Beyond these ethical considerations, there are also risks, such as the potential introduction of errors by AI. Generative AI, including large language models (LLMs), are prone to hallucinations (Why scientists trust AI too much, 2025), although the exact mechanisms of the problem are not clear. These errors likely stem from a combination of factors such as data compression, ambiguities or mistakes in the AI’s training data, or incorrect facts or assumptions in prompts provided by users. To track this issue, the Hallucination Vulnerability Index was created, which sorts hallucinations into six categories and three degrees of severity. Additionally, the Hallucinations Leaderboard platform that tracks, ranks, and evaluates hallucinations in LLMs was launched (Jones, 2025). It was shown that some chatbots confabulate facts in up to 30% of cases, making up information that isn’t in the given document. The issue of false scientific references is particularly problematic. Study from 2024 demonstrates that various chatbots made errors in references between 30% and 90% of the time (Chelli et al., 2024). Thus, it is very important to verify generated information and perform external fact-checking.
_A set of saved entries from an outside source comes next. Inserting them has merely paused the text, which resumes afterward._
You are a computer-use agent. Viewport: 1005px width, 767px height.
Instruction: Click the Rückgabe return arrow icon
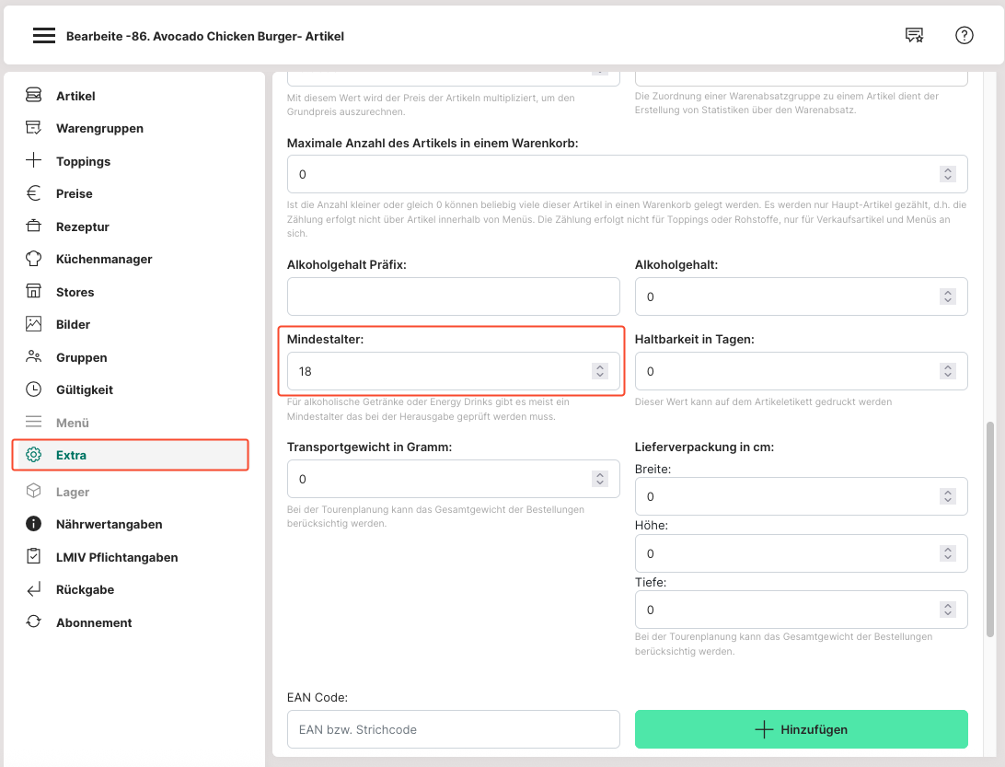(x=34, y=589)
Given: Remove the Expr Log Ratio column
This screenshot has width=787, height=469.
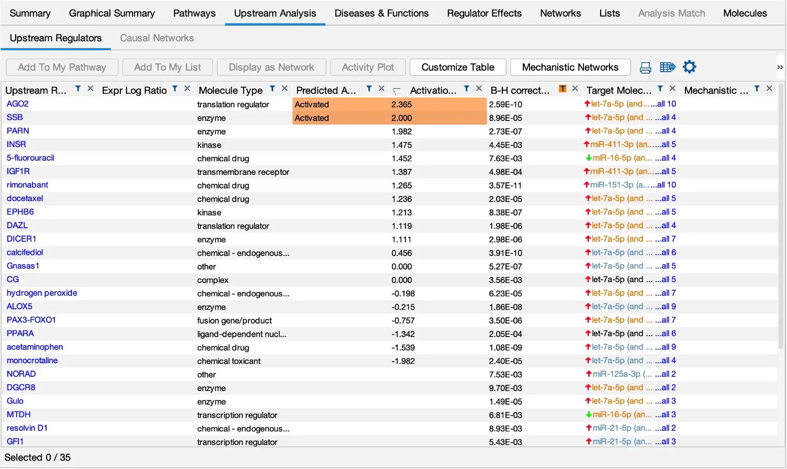Looking at the screenshot, I should coord(187,88).
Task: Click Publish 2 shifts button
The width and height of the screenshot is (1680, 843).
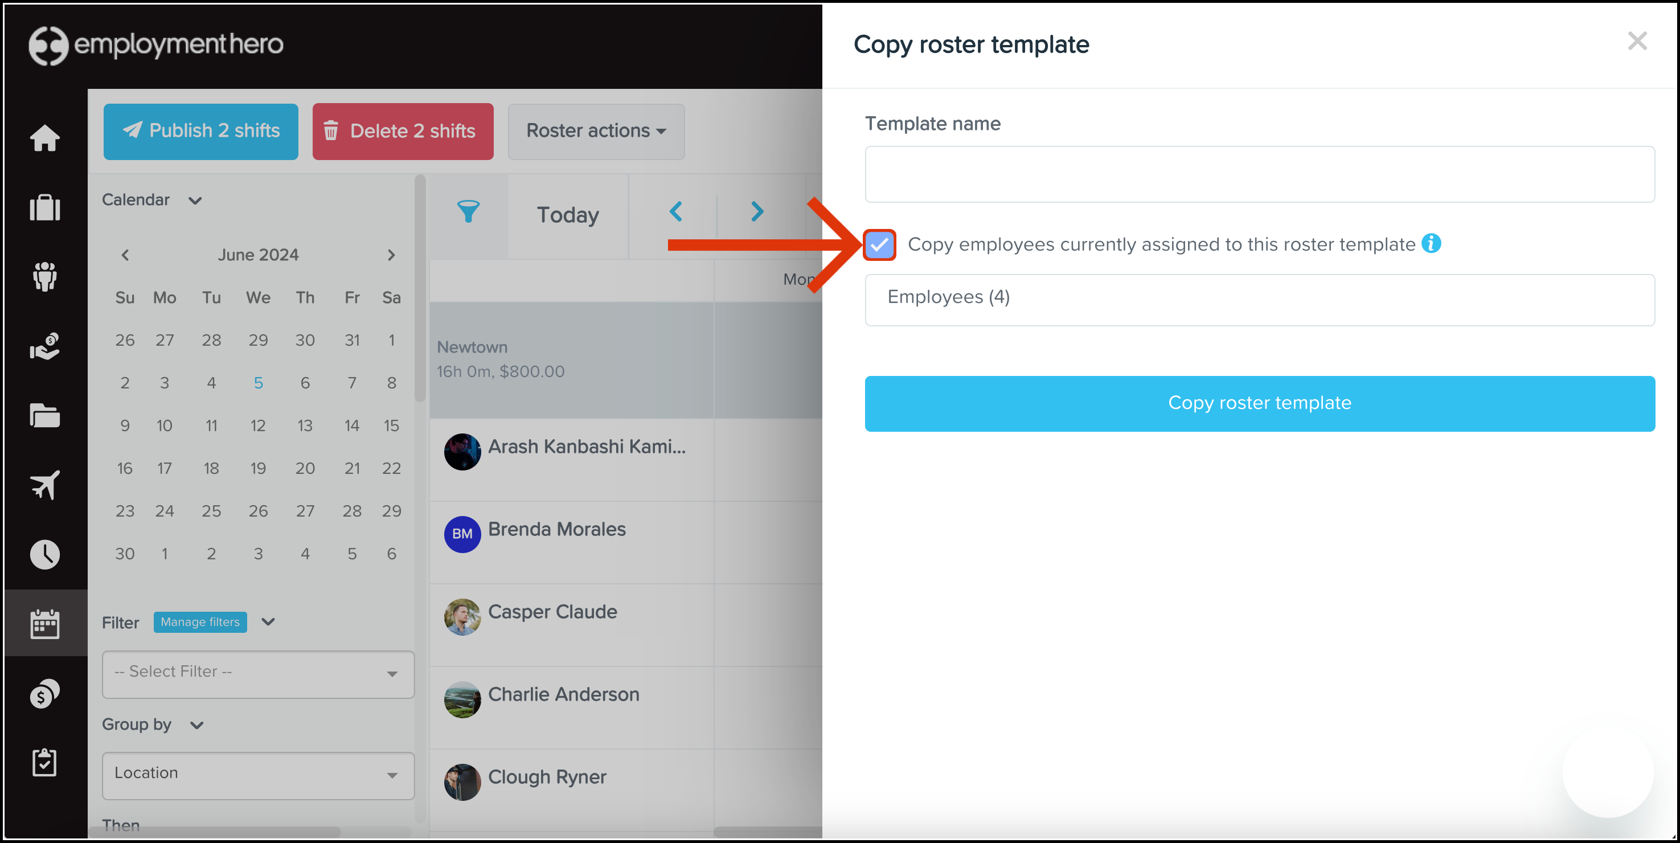Action: point(201,131)
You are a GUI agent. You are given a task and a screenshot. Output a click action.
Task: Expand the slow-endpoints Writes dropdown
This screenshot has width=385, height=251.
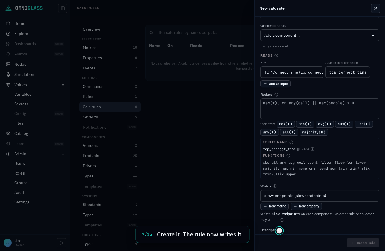click(320, 196)
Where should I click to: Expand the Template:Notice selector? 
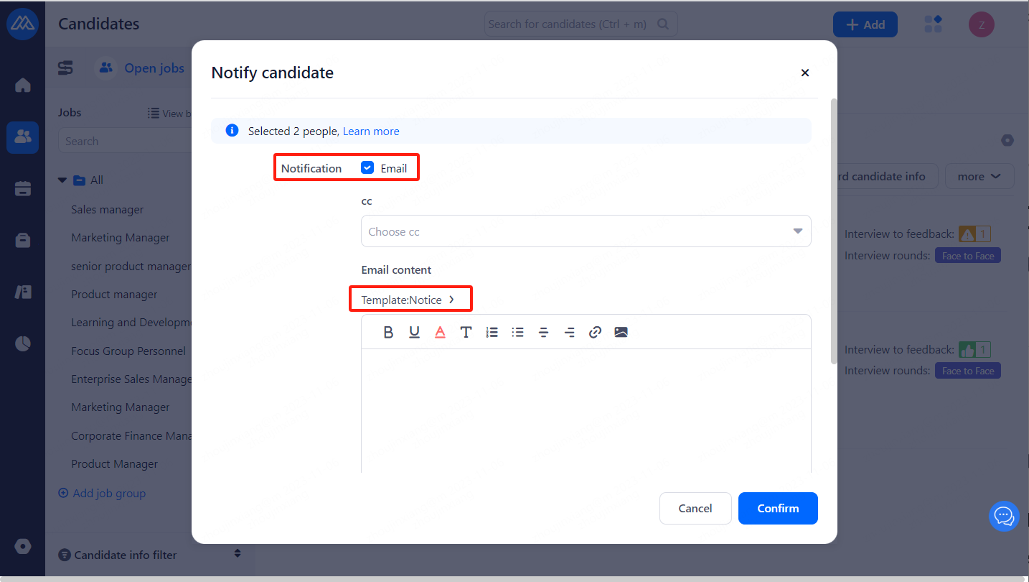[409, 300]
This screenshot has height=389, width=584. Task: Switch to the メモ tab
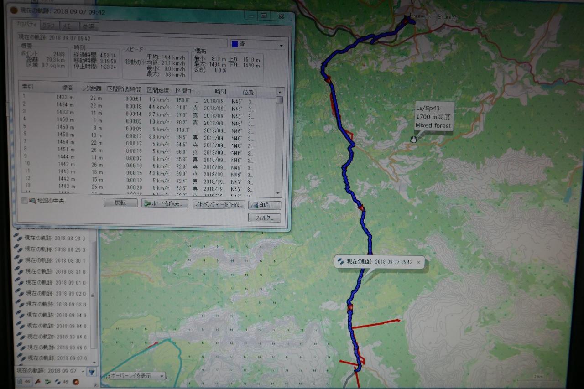(66, 26)
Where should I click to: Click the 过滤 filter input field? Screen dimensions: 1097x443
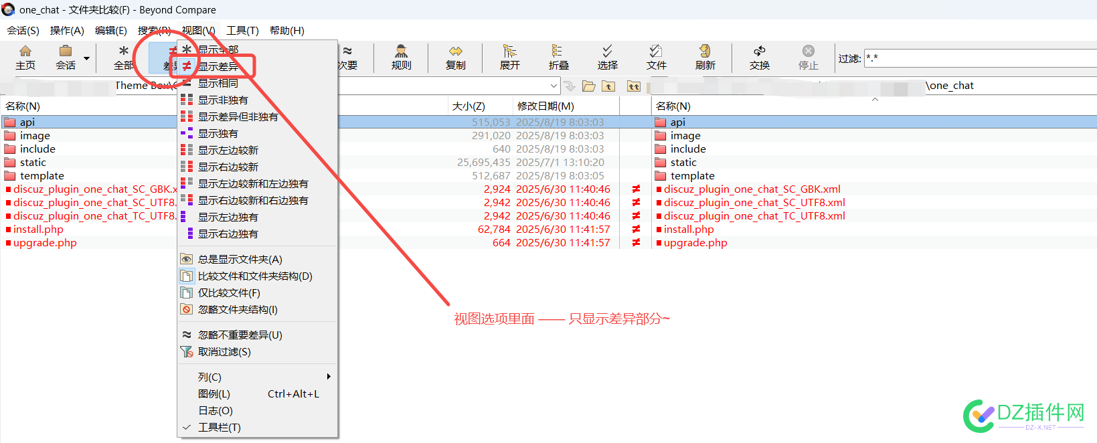click(x=977, y=58)
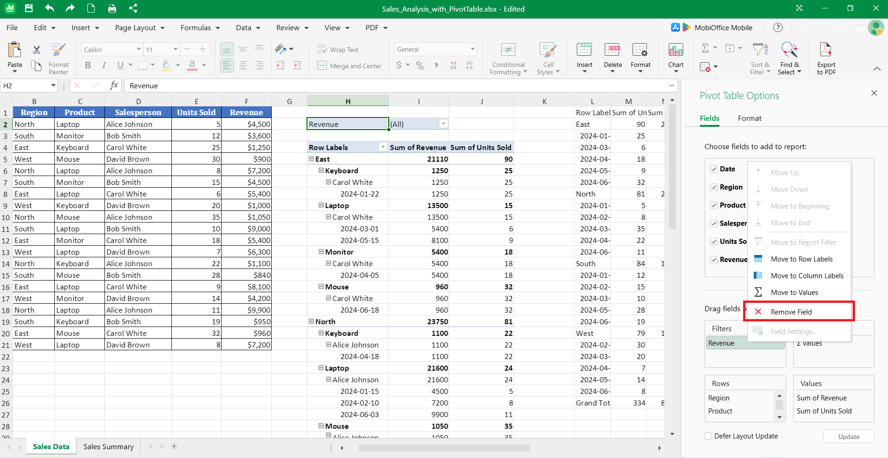Choose Move to Row Labels option
Viewport: 888px width, 458px height.
coord(801,259)
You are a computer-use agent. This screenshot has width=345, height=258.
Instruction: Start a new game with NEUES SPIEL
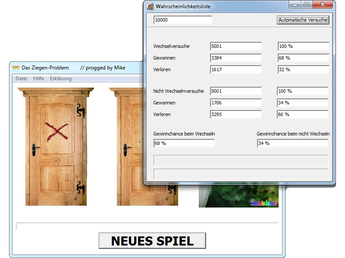152,241
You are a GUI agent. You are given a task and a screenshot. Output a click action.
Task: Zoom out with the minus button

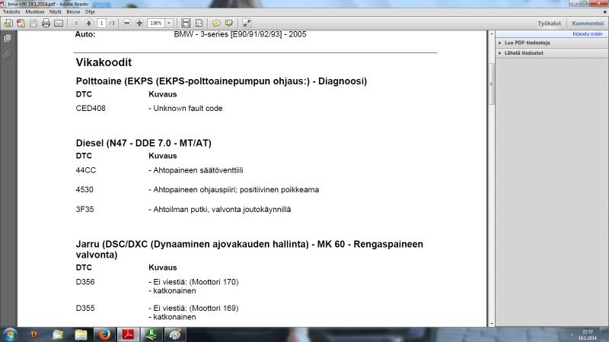pyautogui.click(x=127, y=24)
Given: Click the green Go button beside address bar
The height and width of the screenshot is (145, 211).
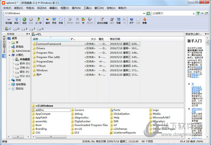Looking at the screenshot, I should click(x=148, y=13).
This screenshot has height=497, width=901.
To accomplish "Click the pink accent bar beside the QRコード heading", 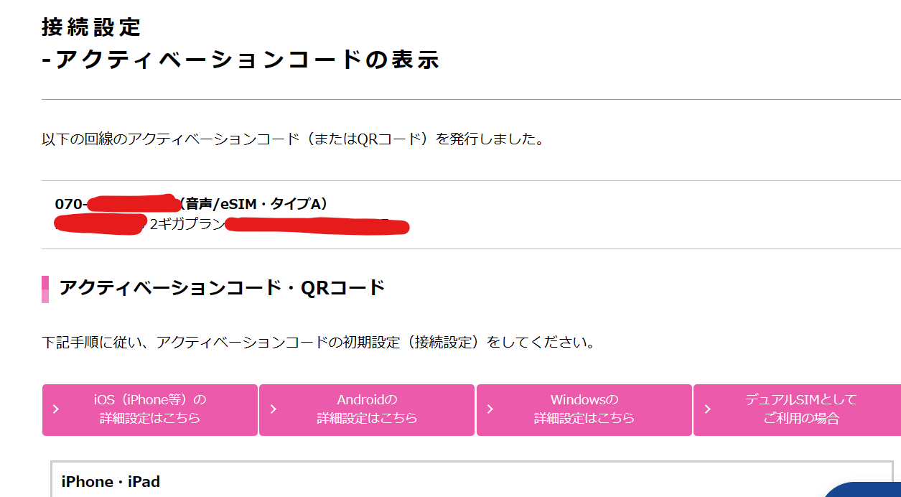I will (45, 289).
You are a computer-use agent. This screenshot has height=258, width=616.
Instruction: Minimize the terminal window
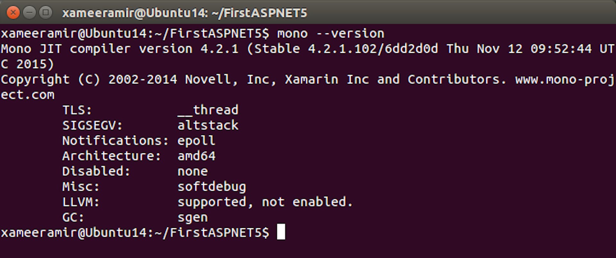[30, 13]

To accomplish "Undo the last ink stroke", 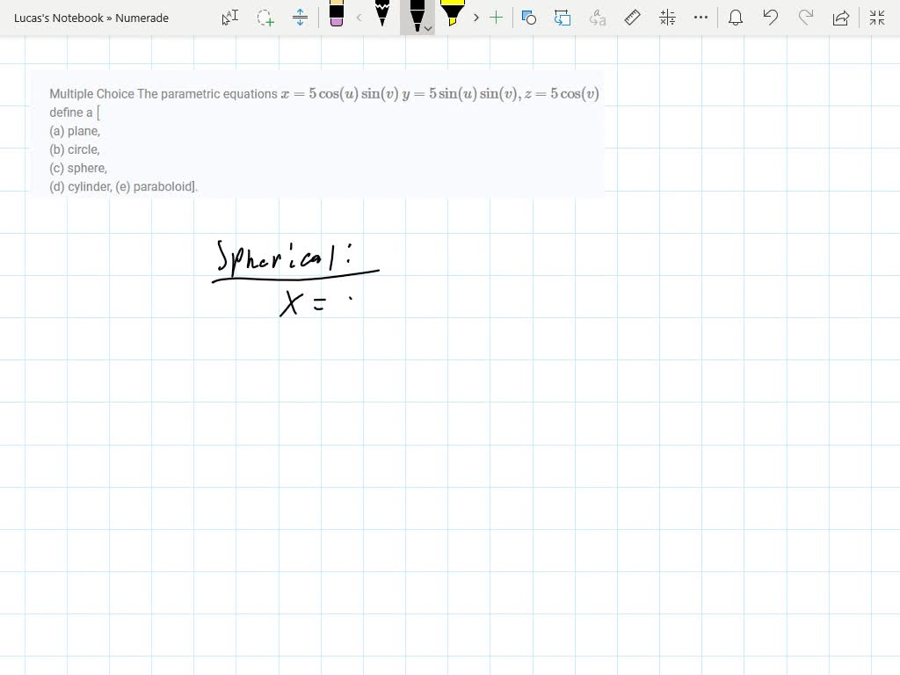I will click(x=771, y=18).
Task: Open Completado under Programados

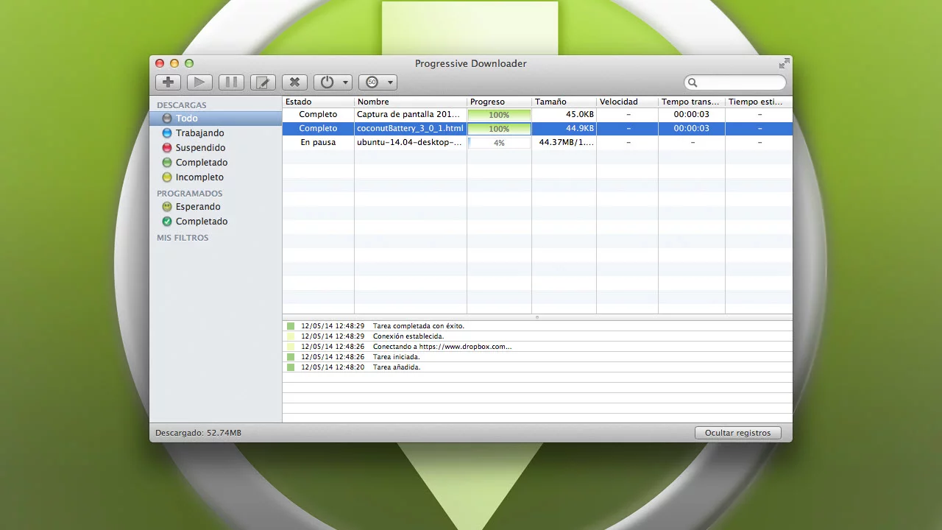Action: pyautogui.click(x=201, y=222)
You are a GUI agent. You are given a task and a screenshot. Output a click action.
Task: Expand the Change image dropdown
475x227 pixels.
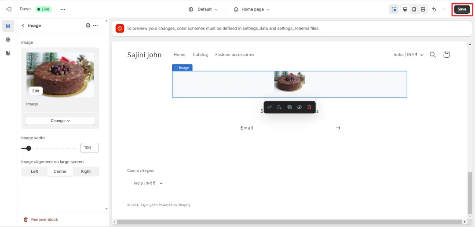(60, 121)
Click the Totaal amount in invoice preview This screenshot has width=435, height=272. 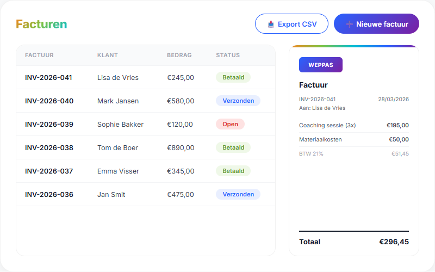(394, 242)
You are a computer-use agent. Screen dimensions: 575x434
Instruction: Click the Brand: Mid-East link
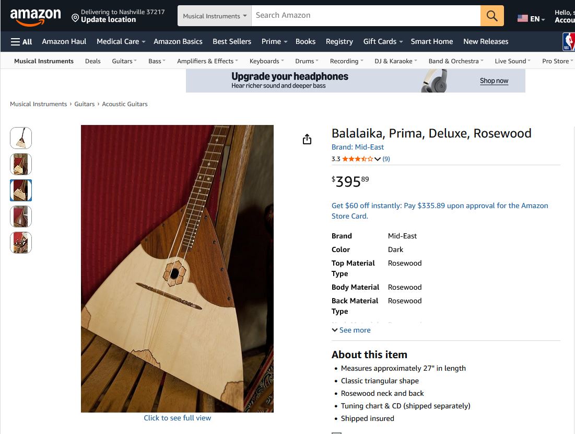(358, 147)
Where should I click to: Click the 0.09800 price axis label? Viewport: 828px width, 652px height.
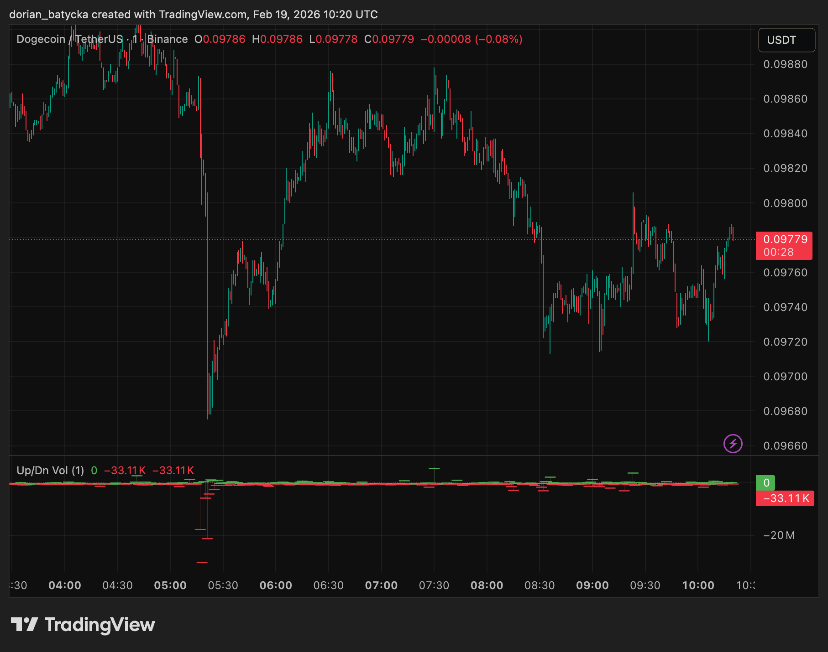tap(785, 203)
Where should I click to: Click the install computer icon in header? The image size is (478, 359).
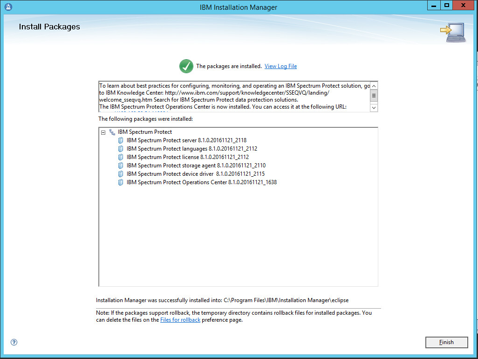pyautogui.click(x=452, y=33)
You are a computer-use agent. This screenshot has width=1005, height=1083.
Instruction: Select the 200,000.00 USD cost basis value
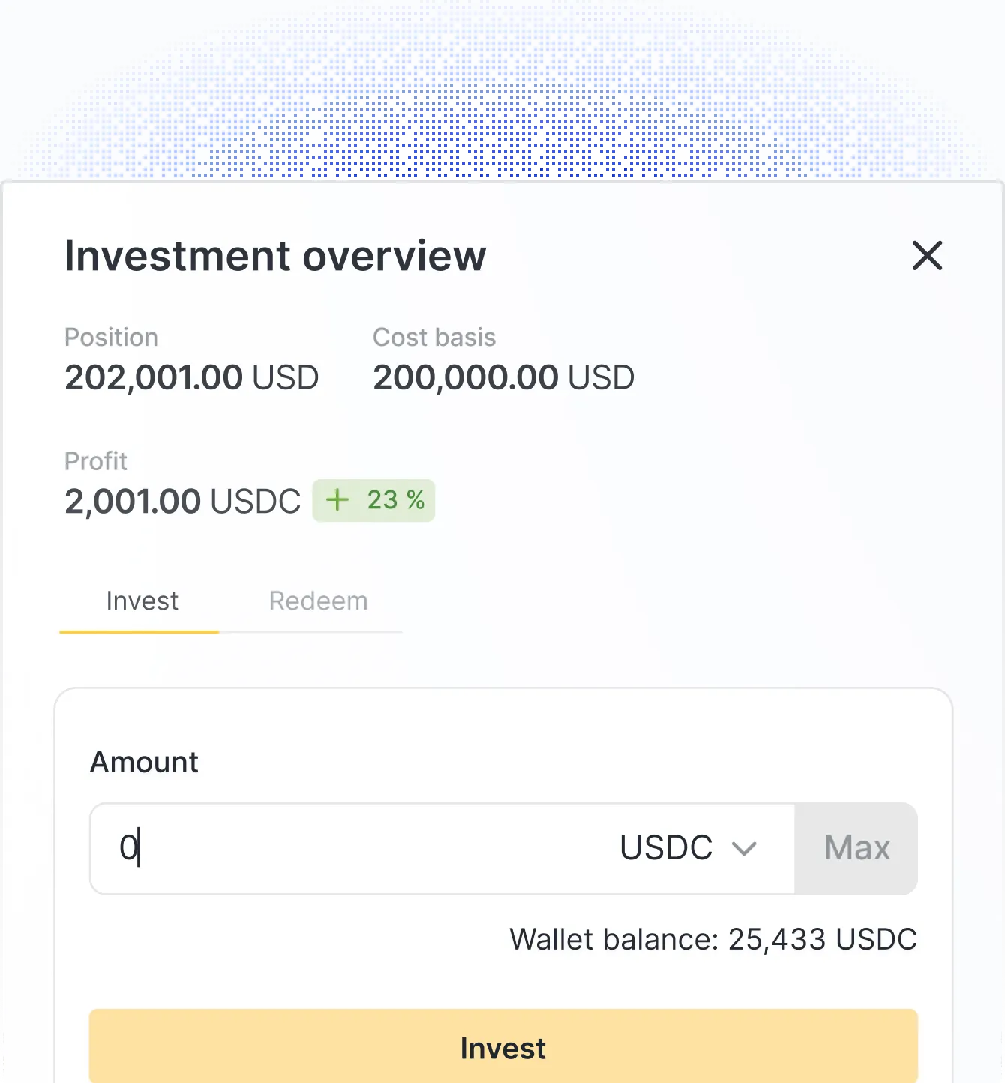click(x=503, y=377)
Furthermore, other limitations of AI technology must also be considered. One notable example is Alpha-Fold 3, which has enhanced the precision of predicting biomolecular structures, yet still faces challenges with stereochemistry and requires human assistance (Steinkellner et al., 2025).

AI models for antimicrobial resistance diagnosis, discovery, and treatment often rely on imbalanced datasets, leading to potential reliability issues and representing only certain patient populations or specific biological tests. AI models developed using these biased datasets may struggle to generalize effectively beyond their specific training data (Cesaro et al., 2025).

It is crucial to critically evaluate AI’s role in research to prevent overdependence on its abilities. By addressing both ethical concerns and potential risks, while acknowledging the limitations of AI, the scientific community can leverage AI’s potential while maintaining research integrity.

Conclusions

AI is transforming biomedical research by improving data analysis, modeling biological processes, and detecting diseases, leading to faster scientific discoveries. Scientists emphasize the usefulness of AI in summarizing scientific data from other researchers, accelerating administrative tasks, speeding up the process of writing scientific papers, generating new hypotheses, and conducting faster peer reviews. Despite its promising future, AI presents ethical challenges, including issues related to data quality, result interpretation, and responsible use. Addressing these challenges requires interdisciplinary collaboration and robust regulation. Ensuring the ethical use of AI – such as preventing plagiarism and maintaining content quality – is essential for safeguarding the integrity and progress of scientific research.